YOUR TASKS -
A) Which percentage figures does the commentary on US chip restrictions against China give? List every one.
B) Go on with the commentary on US chip restrictions against China, starting after its final sentence.

DOCUMENT SEGMENT -
More from David Goldman, one of my favorite authors on China:
The damage to capital investment and R&D in the Western semiconductor industry will exceed Washington’s modest subsidies for the chip industry by a factor of five or more.
It will also elicit an all-out Chinese effort to replace American chip-making and design technology. CapEx and R&D will shrink drastically in the US semiconductor industry while China allocates a massive budget to the sector.
China is by far the world’s largest consumer of semiconductors, with 53 percent of the global total. The US manufactures just 12 percent of the world’s chips, but it leads in some areas of chip technology, including some chip-making equipment.
Two years ago, a Boston Consulting Group study warned that an all-out US ban on chip sales to China would eliminate 37 percent of the revenue of US semiconductor companies, lead to severe cuts in R&D and capital expenditures, and the loss of 15,000 to 40,000 highly skilled direct jobs in the US semiconductor industry.”
Mainland China has 20 of the world’s 50 highest-ranked engineering schools and more if Hong Kong is counted and graduates seven times the American count of engineers each year. China can’t buy some American technology, but it can hire anyone it wants.
Even “The Economist” has weighed in with the apparent contradiction of Washington funding US chip production with the Chips Act and then cutting demand. All of this is amid a global glut in chips!
The chips act, which became law in August to cheers from chip bosses, is stimulating the supply side of the semiconductor business just as the Biden administration is stepping up efforts to stop American-made chips and chipmaking equipment from going to China, dampening demand for American products in the world’s biggest semiconductor market.
Whether or not it makes strategic sense for America to bring more chipmaking home and to hamstring its geopolitical rival with export bans, the combination of more supply and less demand is a recipe for trouble. And if America’s policies speed up China’s efforts to “resolutely win the battle in key core technologies”, as President Xi Jinping affirmed in a speech to the Communist Party congress on October 16th, they may give rise to powerful Chinese competitors. Field of dreams? Enough to keep you awake in terror at night.
4. Why it won’t work
At best, these bans will delay China’s chip-making ambitions, but they cannot derail them entirely. Claims of “shock and awe” and that the bans represent a permanent debilitating blow ring as hollow as the sanctions on Russia. Worst of all, the US will create a global competitor of unprecedented scale and hasten tech bifurcation. In a not too distant future, the choice between China and US tech will be even more difficult, particularly within the developing world. Can US tech compete on price?

RAW DATA -
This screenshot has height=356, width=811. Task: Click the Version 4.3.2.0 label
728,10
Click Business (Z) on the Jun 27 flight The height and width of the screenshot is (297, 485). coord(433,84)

ANSWERS IN ORDER -
A)
- 53 percent: China's share of global semiconductor consumption
- 12 percent: the US share of the world's chip manufacturing
- 37 percent: the share of US semiconductor companies' revenue that, according to a Boston Consulting Group warning, an all-out US ban on chip sales to China would eliminate

B)
Again, these bans are severe, and many proponents will feel an immediate sense of glee for knee-capping China’s chip efforts. However, I predict their happiness will be short-lived, and those in Washington profiting from a “tough stance on China” will cause many more problems than they know. Again, it won’t happen overnight, but remember, this is China, where long-term planning far exceeds the four-year election cycle.
As an example of how China will evade these bans, look at what China was already doing after the last set of prohibitions. As harsh as the new bans sound, they have loopholes big enough to drive a truck through. Here’s how China is going to work around these bans. Scott Foster in the Asia Times makes this clear that cost is no object:
The US government is in the process of creating a competitor that it won’t be able to control while forcing American companies to abandon a massive market that until now has supported their sales, profits, economies of scale and stock prices.
“Higher costs would threaten the competitiveness of chips for consumer devices, as seen by how US sanctions nearly bankrupted ZTE and hobbled Huawei. But cost won’t deter the use of these pricier chips for military and other strategic purposes. The growing use of artificial intelligence—where China already has world-class strengths—in chip manufacturing and accumulated experience could also reduce the cost of alternatives, making export control measures less effective over time.”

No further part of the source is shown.